### Source data
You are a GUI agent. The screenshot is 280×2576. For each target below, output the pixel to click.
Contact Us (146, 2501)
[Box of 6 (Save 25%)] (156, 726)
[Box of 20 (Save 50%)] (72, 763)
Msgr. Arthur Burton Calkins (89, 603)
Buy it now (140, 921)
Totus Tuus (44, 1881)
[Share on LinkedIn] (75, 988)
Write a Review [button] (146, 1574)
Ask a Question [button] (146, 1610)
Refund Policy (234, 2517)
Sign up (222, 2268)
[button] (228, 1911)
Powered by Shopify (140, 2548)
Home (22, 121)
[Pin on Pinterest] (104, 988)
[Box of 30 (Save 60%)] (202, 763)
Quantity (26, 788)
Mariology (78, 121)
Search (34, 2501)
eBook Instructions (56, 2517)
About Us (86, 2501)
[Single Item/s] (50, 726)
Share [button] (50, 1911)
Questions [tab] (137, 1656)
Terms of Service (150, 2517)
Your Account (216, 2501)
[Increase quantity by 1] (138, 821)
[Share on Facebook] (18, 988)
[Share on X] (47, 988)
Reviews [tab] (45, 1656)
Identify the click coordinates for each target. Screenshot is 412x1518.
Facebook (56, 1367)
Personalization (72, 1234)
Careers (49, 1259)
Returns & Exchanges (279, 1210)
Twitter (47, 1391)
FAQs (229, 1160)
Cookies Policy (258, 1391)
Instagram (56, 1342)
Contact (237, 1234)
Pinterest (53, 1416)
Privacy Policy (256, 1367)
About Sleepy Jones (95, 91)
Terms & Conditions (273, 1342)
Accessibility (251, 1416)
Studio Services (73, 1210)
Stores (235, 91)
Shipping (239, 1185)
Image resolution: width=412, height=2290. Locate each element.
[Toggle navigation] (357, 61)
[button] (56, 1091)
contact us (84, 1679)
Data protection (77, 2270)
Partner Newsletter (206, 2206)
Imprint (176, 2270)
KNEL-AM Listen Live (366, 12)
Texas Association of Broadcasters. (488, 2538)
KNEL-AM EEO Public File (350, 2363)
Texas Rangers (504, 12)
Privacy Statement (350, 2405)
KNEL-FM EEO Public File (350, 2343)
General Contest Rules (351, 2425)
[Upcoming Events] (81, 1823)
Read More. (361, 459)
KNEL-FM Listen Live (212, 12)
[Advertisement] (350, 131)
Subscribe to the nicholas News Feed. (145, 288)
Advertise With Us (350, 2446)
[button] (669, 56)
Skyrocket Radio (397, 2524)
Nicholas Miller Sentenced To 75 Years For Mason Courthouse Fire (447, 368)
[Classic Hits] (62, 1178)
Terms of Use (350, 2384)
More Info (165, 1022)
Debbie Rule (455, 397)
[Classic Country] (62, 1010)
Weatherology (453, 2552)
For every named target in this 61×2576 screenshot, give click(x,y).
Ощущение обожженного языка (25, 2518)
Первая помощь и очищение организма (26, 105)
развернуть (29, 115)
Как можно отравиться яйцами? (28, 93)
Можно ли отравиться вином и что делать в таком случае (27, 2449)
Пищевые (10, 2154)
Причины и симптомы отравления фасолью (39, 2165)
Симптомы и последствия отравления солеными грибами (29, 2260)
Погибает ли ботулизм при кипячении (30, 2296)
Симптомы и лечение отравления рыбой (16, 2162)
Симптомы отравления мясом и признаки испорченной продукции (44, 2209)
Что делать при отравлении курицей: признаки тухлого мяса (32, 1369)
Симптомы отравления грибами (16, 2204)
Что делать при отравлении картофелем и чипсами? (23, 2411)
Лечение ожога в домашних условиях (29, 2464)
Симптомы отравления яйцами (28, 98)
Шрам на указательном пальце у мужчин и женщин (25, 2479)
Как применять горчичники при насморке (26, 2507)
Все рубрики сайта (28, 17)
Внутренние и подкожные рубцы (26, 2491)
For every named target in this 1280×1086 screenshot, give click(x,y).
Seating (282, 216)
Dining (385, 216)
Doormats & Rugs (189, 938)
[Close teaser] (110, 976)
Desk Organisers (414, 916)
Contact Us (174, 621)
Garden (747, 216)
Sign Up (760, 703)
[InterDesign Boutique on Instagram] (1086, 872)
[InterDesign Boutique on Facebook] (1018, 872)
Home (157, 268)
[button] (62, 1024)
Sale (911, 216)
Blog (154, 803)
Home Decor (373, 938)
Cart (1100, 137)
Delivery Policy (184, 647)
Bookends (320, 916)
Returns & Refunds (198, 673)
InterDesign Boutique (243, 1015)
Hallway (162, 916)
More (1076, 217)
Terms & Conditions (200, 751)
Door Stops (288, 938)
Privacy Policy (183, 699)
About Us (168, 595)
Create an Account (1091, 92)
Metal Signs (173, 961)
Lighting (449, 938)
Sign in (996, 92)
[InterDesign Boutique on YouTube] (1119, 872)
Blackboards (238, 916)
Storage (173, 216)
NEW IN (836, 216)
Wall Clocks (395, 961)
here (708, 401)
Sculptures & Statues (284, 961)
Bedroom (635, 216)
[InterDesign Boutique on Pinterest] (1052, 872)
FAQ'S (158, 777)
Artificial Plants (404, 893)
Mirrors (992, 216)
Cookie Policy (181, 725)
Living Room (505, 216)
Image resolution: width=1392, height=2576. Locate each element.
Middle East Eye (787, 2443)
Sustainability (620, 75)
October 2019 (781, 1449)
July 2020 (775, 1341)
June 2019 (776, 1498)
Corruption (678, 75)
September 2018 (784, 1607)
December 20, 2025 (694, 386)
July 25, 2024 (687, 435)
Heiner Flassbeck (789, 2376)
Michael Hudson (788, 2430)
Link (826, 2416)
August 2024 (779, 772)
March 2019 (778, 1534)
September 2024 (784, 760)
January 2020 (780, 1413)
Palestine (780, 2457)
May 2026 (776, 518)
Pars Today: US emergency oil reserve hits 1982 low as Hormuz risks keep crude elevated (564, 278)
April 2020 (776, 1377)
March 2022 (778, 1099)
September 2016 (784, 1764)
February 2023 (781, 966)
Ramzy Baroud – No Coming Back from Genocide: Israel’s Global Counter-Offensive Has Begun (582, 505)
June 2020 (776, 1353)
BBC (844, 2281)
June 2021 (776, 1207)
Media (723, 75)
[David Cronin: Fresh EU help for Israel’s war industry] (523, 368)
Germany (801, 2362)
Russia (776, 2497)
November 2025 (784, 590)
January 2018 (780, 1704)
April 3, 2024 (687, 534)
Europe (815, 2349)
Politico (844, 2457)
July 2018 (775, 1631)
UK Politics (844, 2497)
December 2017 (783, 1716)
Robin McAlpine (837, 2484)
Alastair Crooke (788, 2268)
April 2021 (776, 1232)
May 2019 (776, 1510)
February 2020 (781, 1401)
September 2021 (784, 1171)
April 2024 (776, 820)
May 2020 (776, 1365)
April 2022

### Task goal
Whenever "resolution" shows up in a line of the listing, copy that whole line.

### Written answer
Image resolution: width=412, height=2290. Locate each element.
Image resolution: width=1392, height=2576. Locate each element.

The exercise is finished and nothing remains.